2. Penatalaksanaan keperawatan
Bayi dengan PMH adalah bayi prematur kecil, pada umumnya dengan berat badan
lahir 1000-2000 gram dan masa kehamilan kurang dari 36 minggu. Oleh karena itu,
bayi ini tergolong bayi berisiko tinggi. Apabila menerima bayi baru lahir yang
demikian harus selalu waspada bahaya yang dapat timbul. Masalah yang perlu
diperhatikan ialah bahaya kedinginan (dapat terjadi cold injury), risiko terjadi
gangguan pernapasna, kesukaran dalam pemberian makanan, risiko terjadi infeksi,
kebutuhan rasa aman dan nyaman (kebutuhan psikologik) (Ngastiyah, 2015).

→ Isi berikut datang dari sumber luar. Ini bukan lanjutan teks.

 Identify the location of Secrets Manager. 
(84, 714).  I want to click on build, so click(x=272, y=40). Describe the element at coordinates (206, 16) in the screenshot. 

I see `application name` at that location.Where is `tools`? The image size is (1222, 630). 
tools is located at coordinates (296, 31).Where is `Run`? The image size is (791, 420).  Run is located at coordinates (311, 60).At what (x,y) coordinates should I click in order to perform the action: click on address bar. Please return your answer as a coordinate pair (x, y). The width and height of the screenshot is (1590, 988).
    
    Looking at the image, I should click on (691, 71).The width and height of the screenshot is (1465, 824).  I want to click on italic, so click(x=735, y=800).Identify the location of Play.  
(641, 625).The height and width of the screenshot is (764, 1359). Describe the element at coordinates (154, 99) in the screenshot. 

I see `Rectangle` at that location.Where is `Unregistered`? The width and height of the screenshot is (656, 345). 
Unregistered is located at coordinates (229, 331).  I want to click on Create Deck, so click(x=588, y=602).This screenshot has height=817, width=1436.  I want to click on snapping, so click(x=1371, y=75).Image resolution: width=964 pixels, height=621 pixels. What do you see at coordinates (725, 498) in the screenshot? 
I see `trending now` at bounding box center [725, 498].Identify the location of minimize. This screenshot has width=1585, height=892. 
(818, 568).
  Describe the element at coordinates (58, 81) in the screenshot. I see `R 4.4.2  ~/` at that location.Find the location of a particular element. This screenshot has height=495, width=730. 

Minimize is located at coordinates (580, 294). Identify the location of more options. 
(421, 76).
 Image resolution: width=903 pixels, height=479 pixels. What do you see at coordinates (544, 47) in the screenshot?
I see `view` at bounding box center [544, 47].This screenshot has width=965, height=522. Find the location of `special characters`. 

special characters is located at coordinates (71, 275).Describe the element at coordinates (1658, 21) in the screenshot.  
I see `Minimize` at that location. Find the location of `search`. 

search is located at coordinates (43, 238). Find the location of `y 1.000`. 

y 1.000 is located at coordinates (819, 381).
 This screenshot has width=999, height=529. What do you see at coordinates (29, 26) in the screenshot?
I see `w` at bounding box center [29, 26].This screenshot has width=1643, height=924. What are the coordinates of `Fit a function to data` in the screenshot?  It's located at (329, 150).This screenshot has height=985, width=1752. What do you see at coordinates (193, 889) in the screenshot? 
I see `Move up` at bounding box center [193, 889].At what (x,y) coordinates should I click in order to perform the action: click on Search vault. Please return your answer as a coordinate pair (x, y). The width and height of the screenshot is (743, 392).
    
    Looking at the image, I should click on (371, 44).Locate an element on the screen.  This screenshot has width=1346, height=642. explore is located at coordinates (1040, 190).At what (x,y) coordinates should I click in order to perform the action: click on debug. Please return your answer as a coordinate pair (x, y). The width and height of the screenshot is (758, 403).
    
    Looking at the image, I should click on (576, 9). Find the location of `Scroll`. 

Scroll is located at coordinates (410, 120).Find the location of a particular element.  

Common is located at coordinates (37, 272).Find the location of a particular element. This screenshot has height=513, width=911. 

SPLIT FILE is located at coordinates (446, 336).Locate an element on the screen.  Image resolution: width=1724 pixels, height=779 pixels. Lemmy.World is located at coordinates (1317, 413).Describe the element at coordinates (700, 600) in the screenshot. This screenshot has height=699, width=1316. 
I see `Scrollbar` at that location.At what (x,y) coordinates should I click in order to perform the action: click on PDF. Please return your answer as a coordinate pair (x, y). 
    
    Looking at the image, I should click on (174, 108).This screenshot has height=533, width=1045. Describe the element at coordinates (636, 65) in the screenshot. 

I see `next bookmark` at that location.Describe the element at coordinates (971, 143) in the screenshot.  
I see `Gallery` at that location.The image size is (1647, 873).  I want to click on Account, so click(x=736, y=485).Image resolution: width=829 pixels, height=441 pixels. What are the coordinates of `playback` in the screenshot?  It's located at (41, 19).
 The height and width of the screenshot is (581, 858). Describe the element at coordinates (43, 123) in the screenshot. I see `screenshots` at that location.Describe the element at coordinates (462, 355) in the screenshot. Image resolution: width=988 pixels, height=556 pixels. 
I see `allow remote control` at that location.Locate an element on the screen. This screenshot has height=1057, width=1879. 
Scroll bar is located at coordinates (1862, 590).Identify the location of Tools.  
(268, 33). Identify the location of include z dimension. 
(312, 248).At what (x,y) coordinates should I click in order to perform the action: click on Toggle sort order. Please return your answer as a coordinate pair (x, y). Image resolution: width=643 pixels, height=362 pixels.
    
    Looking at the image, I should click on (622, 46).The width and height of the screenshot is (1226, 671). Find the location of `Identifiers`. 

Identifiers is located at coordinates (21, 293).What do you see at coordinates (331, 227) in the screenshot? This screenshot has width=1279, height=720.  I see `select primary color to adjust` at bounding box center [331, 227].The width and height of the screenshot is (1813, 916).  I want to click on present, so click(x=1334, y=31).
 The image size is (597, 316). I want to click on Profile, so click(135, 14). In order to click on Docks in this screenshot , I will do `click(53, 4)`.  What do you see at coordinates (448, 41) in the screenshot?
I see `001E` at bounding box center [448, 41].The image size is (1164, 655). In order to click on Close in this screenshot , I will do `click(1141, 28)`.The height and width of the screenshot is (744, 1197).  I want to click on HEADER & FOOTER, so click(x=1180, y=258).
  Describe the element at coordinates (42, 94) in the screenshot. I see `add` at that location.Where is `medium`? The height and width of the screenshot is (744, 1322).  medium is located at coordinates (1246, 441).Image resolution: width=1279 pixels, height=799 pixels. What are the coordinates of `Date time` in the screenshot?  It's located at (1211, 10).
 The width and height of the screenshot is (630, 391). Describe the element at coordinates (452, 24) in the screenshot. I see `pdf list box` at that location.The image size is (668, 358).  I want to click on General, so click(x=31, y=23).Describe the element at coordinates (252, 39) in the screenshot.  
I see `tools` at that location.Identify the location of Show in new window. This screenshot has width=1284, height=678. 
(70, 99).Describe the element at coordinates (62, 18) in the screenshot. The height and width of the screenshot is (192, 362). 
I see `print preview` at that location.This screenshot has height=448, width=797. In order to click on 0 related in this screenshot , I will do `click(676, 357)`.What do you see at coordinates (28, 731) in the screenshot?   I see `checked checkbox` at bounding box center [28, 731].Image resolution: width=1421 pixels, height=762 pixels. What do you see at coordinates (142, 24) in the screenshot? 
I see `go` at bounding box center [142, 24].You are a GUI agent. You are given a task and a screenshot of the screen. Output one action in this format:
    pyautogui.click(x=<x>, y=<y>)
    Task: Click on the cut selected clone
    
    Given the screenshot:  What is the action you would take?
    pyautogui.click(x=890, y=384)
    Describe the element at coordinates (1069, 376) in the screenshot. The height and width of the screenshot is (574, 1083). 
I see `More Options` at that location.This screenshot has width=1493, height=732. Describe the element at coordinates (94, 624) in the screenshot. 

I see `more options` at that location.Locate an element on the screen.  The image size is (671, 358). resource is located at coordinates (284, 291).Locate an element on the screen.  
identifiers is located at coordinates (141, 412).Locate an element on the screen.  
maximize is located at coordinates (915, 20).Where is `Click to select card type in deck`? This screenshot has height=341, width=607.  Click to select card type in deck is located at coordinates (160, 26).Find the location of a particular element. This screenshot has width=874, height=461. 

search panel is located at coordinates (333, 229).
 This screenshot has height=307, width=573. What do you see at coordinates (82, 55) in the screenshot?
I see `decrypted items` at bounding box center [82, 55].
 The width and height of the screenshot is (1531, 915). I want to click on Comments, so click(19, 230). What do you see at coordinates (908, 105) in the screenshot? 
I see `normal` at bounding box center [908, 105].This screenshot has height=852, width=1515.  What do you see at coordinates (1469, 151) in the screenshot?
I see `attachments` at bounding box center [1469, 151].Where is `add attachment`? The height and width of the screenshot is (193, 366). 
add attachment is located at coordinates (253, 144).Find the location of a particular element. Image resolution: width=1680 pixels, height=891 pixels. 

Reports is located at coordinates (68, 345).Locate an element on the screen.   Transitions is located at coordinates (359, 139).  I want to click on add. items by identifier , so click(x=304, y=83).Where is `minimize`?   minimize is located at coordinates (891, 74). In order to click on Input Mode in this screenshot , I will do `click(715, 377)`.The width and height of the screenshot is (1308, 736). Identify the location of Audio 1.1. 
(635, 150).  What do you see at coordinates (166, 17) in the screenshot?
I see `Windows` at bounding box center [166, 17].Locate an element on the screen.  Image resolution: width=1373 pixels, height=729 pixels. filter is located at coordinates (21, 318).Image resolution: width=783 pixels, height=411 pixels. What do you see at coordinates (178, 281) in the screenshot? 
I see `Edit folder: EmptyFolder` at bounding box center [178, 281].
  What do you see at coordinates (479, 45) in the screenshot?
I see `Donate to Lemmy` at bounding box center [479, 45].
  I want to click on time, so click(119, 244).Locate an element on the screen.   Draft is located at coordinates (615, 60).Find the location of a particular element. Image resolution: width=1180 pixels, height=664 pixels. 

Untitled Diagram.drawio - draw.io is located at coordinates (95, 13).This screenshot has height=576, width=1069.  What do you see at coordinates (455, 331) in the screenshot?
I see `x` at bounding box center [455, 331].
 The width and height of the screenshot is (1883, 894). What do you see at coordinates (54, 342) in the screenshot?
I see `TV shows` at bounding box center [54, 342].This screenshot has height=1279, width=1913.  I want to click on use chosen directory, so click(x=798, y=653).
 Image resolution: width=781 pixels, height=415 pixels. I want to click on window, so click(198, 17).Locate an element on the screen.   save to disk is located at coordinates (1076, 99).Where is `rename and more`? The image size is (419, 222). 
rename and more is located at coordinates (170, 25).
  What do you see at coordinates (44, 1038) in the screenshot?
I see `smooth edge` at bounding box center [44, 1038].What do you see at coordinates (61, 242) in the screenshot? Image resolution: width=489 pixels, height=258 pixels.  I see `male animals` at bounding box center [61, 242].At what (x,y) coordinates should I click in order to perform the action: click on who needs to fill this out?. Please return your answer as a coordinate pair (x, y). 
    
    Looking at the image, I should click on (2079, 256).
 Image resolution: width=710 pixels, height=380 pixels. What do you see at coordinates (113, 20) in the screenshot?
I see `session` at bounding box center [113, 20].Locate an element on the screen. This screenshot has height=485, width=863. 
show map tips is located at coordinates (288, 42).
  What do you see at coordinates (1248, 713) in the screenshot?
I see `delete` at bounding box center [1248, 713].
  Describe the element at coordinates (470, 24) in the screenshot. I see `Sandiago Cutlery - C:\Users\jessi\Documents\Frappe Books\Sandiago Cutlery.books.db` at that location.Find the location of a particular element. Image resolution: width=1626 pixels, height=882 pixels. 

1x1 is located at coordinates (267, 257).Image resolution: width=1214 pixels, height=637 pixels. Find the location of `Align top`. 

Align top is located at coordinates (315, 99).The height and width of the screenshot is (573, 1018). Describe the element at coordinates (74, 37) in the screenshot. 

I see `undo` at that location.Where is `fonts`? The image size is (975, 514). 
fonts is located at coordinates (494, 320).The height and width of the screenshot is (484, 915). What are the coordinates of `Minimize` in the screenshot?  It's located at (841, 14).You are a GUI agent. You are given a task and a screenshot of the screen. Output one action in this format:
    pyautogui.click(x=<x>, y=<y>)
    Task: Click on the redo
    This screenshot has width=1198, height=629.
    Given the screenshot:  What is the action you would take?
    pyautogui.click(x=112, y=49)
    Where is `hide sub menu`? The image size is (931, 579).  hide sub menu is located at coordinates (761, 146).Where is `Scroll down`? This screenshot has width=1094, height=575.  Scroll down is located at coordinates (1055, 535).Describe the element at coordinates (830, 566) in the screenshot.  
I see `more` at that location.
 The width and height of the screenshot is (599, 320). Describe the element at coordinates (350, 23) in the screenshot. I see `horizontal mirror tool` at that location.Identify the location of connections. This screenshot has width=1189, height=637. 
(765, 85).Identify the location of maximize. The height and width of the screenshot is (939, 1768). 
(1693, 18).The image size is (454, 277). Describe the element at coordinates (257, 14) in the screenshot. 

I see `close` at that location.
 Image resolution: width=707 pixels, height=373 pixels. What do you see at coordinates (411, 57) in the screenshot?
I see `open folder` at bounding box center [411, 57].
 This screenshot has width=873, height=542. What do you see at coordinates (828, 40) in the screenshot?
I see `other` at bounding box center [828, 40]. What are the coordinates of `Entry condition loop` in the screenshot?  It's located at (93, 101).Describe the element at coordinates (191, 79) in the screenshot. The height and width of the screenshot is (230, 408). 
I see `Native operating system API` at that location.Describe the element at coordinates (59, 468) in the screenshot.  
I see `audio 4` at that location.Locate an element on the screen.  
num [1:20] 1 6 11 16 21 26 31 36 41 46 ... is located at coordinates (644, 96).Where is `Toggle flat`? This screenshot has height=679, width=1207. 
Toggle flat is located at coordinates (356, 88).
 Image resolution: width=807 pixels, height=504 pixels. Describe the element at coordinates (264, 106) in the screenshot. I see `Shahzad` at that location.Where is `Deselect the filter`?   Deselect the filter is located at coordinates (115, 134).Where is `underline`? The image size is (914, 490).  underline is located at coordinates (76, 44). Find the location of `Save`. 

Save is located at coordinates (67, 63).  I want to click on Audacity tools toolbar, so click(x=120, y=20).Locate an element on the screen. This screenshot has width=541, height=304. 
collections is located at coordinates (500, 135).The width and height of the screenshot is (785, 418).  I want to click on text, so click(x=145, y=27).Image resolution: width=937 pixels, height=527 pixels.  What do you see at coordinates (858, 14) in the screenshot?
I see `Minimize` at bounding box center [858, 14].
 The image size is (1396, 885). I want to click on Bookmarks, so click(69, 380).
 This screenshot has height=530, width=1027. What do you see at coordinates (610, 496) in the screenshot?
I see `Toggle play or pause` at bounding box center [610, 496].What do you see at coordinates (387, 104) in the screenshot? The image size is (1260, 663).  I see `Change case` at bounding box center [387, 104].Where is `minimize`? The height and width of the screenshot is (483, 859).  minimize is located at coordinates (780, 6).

3. Penatalaksanaan secara umum (Sudarti dan Endang Khoirunnisa, 2016):


a) Pasang jalur infus intravena, sesuai dengan kondisi bayi, yang paling sering dan
bila bayi tidak dalam keadaan dehidrasi berikan infus dektrosa 5%
b) Pantau selalu tanda vital
c) Jaga kepatenan jalan nafas
d) Berikan Oksigen (2-3 liter/menit dengan kateter nasal). Jika bayi mengalami
apneu
e) Lakukan tindakan resusitasi sesuai tahap yang diperlukan g. Lakukan penilaian
lanjut
f) Segera periksa kadar gula darah
g) Pemberian nutrisi edekuat
h) Setelah manajemen umum segera lakukan manajemen lanjut sesuai dengan
kemungkinan penyebab dan jenis atau derajat gangguan nafas

J. Komplikasi
Komplikasi jangka pendek ( akut ) dapat terjadi 3 hal:
1) Ruptur alveoli
Bila dicurigai terjadi kebocoran udara (pneumothorak, pneumomediastinum,
pneumopericardium, emfisema intersisiel ), pada 19 bayi dengan RDS yang tiba-tiba
memburuk dengan gejala klinis hipotensi, apnea, atau bradikardi atau adanya
asidosis yang menetap
2) Dapat timbul infeksi yang terjadi karena keadaan penderita yang memburuk dan
adanya perubahan jumlah leukosit dan thrombositopeni. Infeksi dapat timbul karena
tindakan invasiv seperti pemasangan jarum vena, kateter, dan alat-alat respirasi
3) Perdarahan intrakranial dan leukomalacia periventrikular
Perdarahan intraventrikuler terjadi pada 20-40% bayi prematur dengan frekuensi
terbanyak pada bayi RDS dengan ventilasi mekanik
4) PDA dengan peningkatan shunting dari kiri ke kanan merupakan komplikasi bayi
dengan RDS terutama pada bayi yang dihentikan terapi surfaktannya. Komplikasi
jangka panjang dapat disebabkan oleh toksisitas oksigen, tekanan yang tinggi dalam
paru, memberatnya penyakit dan kurangnya oksigen yang menuju ke otak dan organ
lain.
Komplikasi jangka panjang yang sering terjadi :
1) Bronchopulmonary Dysplasia (BPD)
Merupakan penyakit paru kronik yang disebabkan pemakaian oksigen pada bayi
dengan masa gestasi 36 minggu. BPD berhubungan dengan tingginya volume dan
tekanan yang digunakan pada waktu menggunakan ventilasi mekanik, adanya
infeksi, inflamasi, dan defisiensi vitamin A. Insiden BPD meningkat dengan
menurunnya masa gestasi.
2) Retinopathy premature
Kegagalan fungsi neurologi, terjadi sekitar 10-70% bayi yang berhubungan dengan
masa gestasi, adanya hipoxia, komplikasi intrakranial, dan adanya infeksi.